→ Dataset entries:
##########
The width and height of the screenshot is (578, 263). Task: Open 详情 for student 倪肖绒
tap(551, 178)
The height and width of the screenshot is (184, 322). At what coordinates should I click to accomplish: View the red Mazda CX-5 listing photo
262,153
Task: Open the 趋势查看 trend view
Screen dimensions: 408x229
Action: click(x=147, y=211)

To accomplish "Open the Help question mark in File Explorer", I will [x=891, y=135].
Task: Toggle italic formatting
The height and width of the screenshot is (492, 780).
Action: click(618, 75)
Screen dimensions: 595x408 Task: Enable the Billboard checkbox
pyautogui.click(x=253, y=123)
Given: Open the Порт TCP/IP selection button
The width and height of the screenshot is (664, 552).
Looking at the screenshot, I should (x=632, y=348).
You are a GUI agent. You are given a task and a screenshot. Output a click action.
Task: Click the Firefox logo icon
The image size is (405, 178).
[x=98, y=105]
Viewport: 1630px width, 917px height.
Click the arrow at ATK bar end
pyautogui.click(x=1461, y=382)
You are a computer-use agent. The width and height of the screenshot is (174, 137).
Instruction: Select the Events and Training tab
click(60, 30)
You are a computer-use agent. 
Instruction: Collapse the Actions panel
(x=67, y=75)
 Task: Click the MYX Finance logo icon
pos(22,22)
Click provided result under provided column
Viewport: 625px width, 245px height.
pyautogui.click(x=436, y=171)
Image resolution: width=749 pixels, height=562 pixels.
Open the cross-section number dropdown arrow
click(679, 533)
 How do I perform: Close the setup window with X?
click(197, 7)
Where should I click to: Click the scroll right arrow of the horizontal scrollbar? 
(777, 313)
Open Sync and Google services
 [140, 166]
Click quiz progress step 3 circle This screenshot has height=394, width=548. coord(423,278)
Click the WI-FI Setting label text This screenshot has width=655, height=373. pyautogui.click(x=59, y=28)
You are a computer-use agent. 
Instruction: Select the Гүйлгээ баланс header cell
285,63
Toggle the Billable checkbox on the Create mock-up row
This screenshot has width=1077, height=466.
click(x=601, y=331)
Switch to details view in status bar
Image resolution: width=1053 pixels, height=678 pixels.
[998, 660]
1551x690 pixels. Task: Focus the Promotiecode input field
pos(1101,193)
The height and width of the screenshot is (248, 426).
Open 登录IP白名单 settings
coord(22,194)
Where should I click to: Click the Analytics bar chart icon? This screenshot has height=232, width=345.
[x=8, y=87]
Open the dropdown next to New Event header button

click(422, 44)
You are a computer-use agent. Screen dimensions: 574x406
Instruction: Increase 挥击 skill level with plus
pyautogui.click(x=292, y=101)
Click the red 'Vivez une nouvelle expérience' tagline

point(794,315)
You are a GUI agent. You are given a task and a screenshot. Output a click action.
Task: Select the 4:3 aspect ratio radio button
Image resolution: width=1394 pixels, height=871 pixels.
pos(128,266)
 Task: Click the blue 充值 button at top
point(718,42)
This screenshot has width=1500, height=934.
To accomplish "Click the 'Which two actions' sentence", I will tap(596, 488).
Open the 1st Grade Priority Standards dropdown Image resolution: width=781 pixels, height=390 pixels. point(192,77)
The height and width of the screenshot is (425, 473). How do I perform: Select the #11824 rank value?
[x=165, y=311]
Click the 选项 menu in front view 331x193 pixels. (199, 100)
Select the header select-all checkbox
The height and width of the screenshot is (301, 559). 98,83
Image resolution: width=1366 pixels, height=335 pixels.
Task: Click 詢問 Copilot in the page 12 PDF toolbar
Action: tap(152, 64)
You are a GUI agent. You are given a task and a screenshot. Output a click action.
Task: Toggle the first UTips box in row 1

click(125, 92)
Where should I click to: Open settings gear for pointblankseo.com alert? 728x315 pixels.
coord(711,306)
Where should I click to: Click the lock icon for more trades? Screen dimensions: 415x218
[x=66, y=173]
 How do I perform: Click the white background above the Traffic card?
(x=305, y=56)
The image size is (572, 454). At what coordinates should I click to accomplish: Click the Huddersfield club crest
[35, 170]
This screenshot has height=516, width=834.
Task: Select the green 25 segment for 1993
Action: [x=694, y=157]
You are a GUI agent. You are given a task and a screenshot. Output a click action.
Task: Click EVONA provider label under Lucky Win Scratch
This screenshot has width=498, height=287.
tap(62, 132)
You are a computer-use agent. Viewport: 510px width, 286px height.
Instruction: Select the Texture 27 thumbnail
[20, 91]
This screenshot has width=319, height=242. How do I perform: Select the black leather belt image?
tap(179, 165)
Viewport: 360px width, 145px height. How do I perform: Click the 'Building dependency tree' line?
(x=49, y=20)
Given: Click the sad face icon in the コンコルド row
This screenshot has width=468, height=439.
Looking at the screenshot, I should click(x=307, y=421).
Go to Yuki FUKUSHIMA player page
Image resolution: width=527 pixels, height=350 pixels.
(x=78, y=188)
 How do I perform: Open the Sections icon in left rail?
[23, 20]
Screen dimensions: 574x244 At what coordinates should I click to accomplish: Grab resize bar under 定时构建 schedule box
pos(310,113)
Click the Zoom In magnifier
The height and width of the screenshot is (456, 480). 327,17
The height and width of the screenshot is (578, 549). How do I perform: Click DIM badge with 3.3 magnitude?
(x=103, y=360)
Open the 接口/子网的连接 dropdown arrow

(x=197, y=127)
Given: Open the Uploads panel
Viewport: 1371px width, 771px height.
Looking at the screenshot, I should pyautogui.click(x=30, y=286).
##########
→ PROMPT: For every line above that has "will" in it, copy the line.

→ ANSWER TO THE PROBLEM:
To accomplish "Open the Help question mark in File Explorer", I will [x=891, y=135].
To accomplish "Click the 'Which two actions' sentence", I will tap(596, 488).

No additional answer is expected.